LOS ANGELES -- A group of lessee dealers in Los Angeles told a federal judge Monday three major oil companies have fixed prices and raised rents in a bid to drive them out of business.
The dealers claim that Shell Oil Co., Texaco Inc. and Saudi Refining Inc. have conspired to fix prices since 1998 through Equiva Services LLC. According to the dealers, the joint venture violates antitrust law and is forcing dealers out of business across the country.
“Fix the price, raise the rent, and you get rid of the dealers,” Fred Dagher, who operates six stations in Los Angeles, told the Associated Press. “Then you can control the price of gas with one phone call.”

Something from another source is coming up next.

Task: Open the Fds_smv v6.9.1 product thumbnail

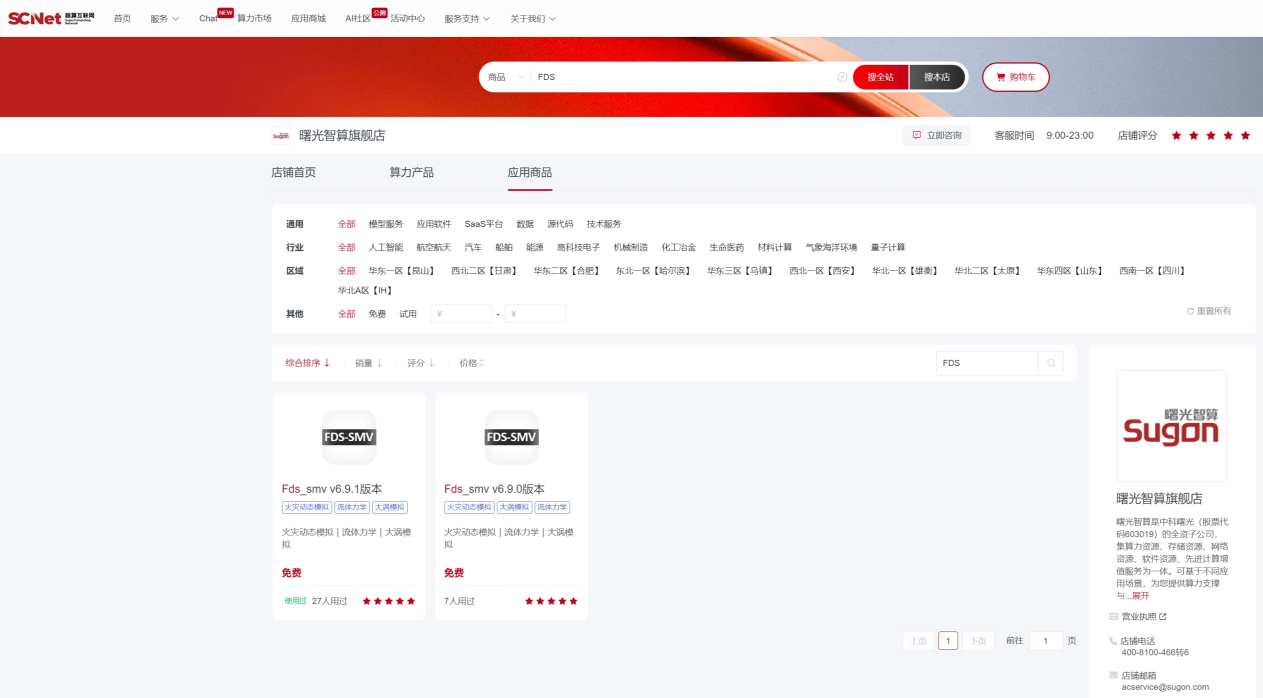Action: pos(349,437)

Before the joint venture, there were 2,500 independent dealers across the country. Today there are 1,100, said Dagher, who operated 13 locations himself 2 1/2 years ago. “What hurt these stations is the gas companies, not the economy,” he said.

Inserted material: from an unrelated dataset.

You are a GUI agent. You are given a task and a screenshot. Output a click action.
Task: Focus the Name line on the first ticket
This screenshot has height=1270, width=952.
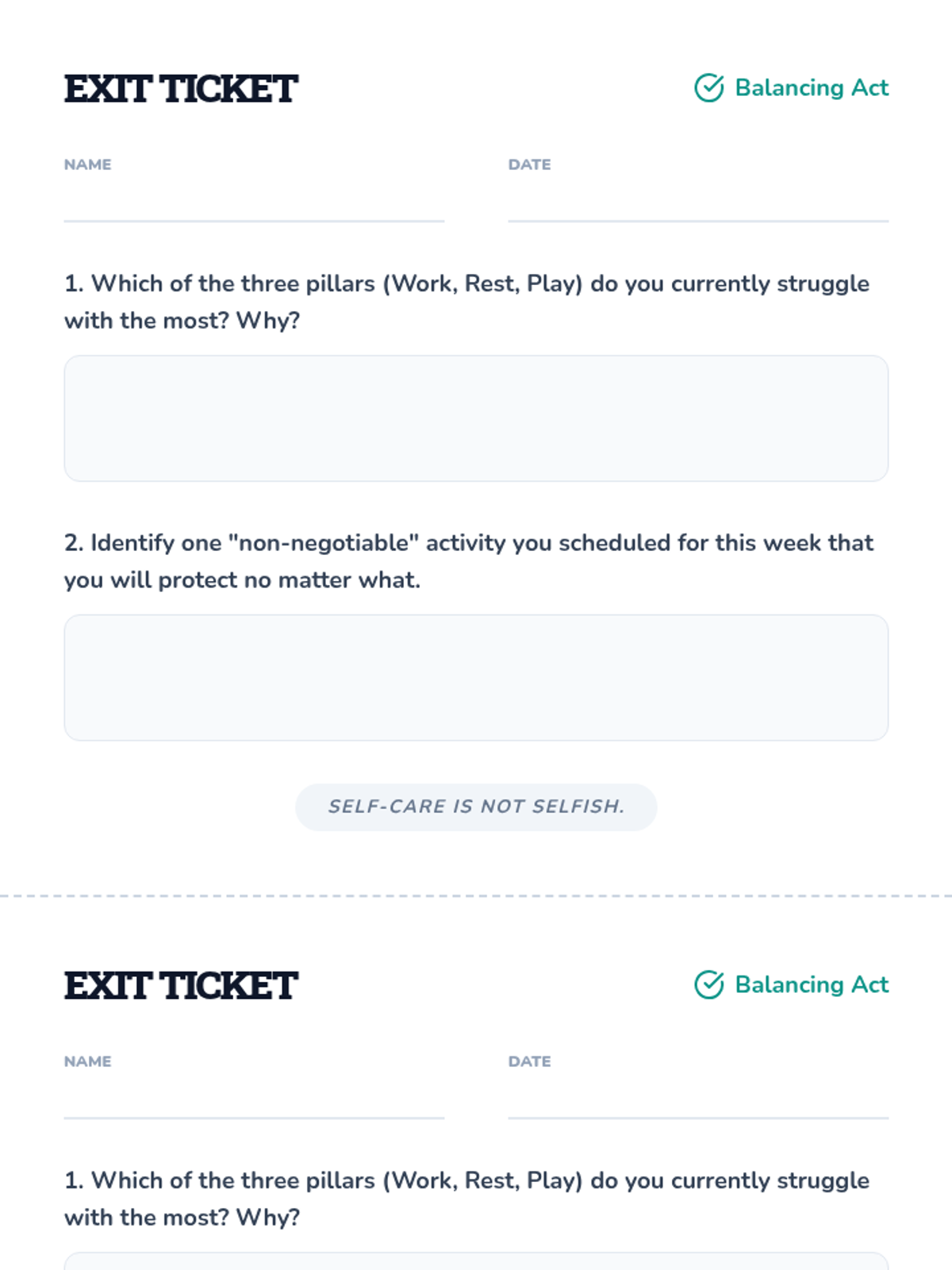(x=254, y=202)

Cameron Smyth, a spokesman for Equiva, said the joint venture was formed to improve marketing efficiencies, and the alliance is confident the judge will rule in its favor.
Lawyers for both sides presented depositions Monday. Details of the filings were restricted by a confidentiality order. They represent the first major step forward in the case, which was filed in June 1999.

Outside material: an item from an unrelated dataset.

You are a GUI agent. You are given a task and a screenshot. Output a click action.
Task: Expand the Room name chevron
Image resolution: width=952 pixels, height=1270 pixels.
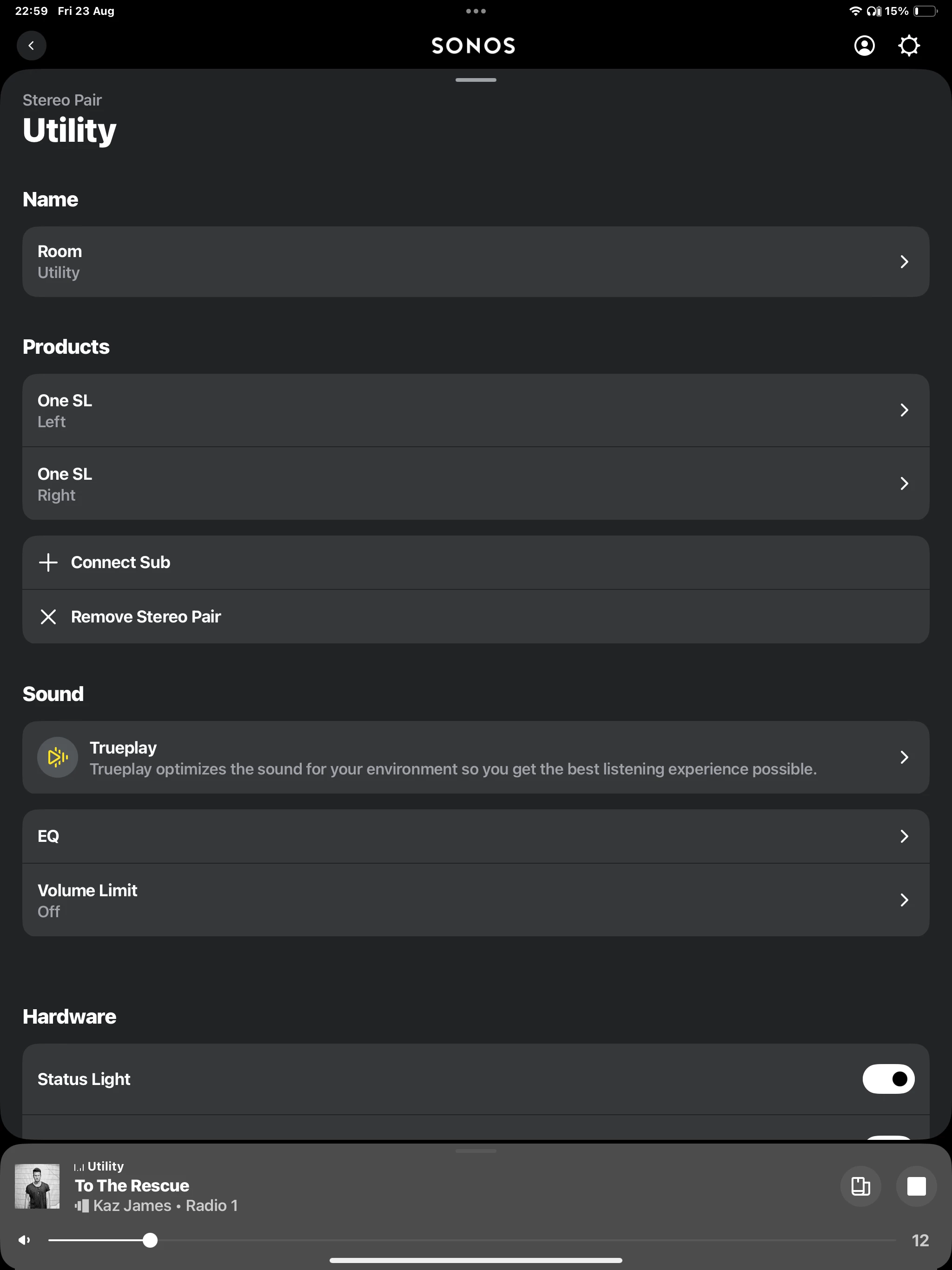click(x=904, y=262)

Dagher said average monthly rents for independent service station operators have increased to $8,900 from $2,500 in 1998.
Joseph Alioto, the attorney representing the independent dealers, said outside court that the members of Equiva increased prices they charged independent dealers between 25 cents and 40 cents per gallon in 1998. At the time, crude oil cost about $10 a barrel, the lowest price since the Depression, he said.
"Damages will be quite substantial," he said.
The 39 dealers named as plaintiffs in the suit are seeking class-action status.